O sprawie informuje Fox News. - Paddleboarder nieoczekiwanie zderzył się z drugim co do wielkości rekinem na świecie, który go okrążył. Postanowił uwiecznić to niesamowite spotkanie - podaje stacja.
„Opuściłem Dunbar Harbor i pływałem zaledwie od 20 minut, kiedy zauważyłem rozkwit planktonu w wodzie” – powiedział Jacob Allen. „Potem jeden z rekinów zaczął zmierzać w moim kierunku, co na początku wzbudziło we mnie pewne obawy” – dodał.
Rekin miał aż osiem metrów! "Serce było mi szybko"
Allen powiedział, że musiał pozostać nieruchomy. „Musiał wiedzieć, że tam jestem. Było tak blisko. Serce biło mi tak szybko” - relacjonował.

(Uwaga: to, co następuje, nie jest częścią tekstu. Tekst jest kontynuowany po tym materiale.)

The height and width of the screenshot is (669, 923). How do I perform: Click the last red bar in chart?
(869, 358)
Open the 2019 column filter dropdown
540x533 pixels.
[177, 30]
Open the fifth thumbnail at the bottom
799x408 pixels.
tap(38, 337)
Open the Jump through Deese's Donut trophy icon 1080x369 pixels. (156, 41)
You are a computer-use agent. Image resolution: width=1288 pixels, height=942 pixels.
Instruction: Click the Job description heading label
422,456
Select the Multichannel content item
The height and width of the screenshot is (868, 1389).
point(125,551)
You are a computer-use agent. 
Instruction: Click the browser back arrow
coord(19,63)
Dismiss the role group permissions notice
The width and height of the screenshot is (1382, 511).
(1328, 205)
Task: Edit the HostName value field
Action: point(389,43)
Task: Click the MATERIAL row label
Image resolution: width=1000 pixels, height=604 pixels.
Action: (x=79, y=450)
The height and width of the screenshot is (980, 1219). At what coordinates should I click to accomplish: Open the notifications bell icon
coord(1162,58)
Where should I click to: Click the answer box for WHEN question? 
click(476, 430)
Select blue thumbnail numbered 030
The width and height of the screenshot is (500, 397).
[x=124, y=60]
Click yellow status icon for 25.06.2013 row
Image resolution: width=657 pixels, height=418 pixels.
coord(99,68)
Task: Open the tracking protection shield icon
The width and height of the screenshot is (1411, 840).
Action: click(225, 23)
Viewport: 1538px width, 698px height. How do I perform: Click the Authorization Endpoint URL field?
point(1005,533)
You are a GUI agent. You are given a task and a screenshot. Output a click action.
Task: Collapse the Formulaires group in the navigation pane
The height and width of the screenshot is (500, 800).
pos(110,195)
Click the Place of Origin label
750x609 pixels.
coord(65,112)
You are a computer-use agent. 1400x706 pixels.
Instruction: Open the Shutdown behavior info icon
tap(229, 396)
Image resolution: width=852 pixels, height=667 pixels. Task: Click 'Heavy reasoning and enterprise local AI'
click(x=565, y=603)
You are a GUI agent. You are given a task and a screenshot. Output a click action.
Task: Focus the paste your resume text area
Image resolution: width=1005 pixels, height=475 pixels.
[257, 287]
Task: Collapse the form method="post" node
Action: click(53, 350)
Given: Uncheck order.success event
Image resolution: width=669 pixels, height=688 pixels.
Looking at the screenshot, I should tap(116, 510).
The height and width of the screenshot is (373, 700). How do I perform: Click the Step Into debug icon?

Okazało się, że rekin to żarłacz olbrzymi. Miał ok. 8 metrów! Te okazy żyją zazwyczaj w chłodnej wodzie i są uważane za drugą co do wielkości rybę na świecie.
Allen zdołał zrobić zdjęcia potwora tylko dlatego, że i tak rozmawiał przez FaceTime ze swoją narzeczoną i małym synkem. Dlatego udało się zanurzyć aparat pod wodą i uchwycić materiał przedstawiający otwartą paszczę rekina.

Rekiny te - zwane żarłaczami olbrzymimi albo długoszparami - żywią się głównie innymi organizmami morskimi, które filtrują za pomocą otwartej paszczy. Zazwyczaj są dość spokojne i nie atakują ludzi bez powodu.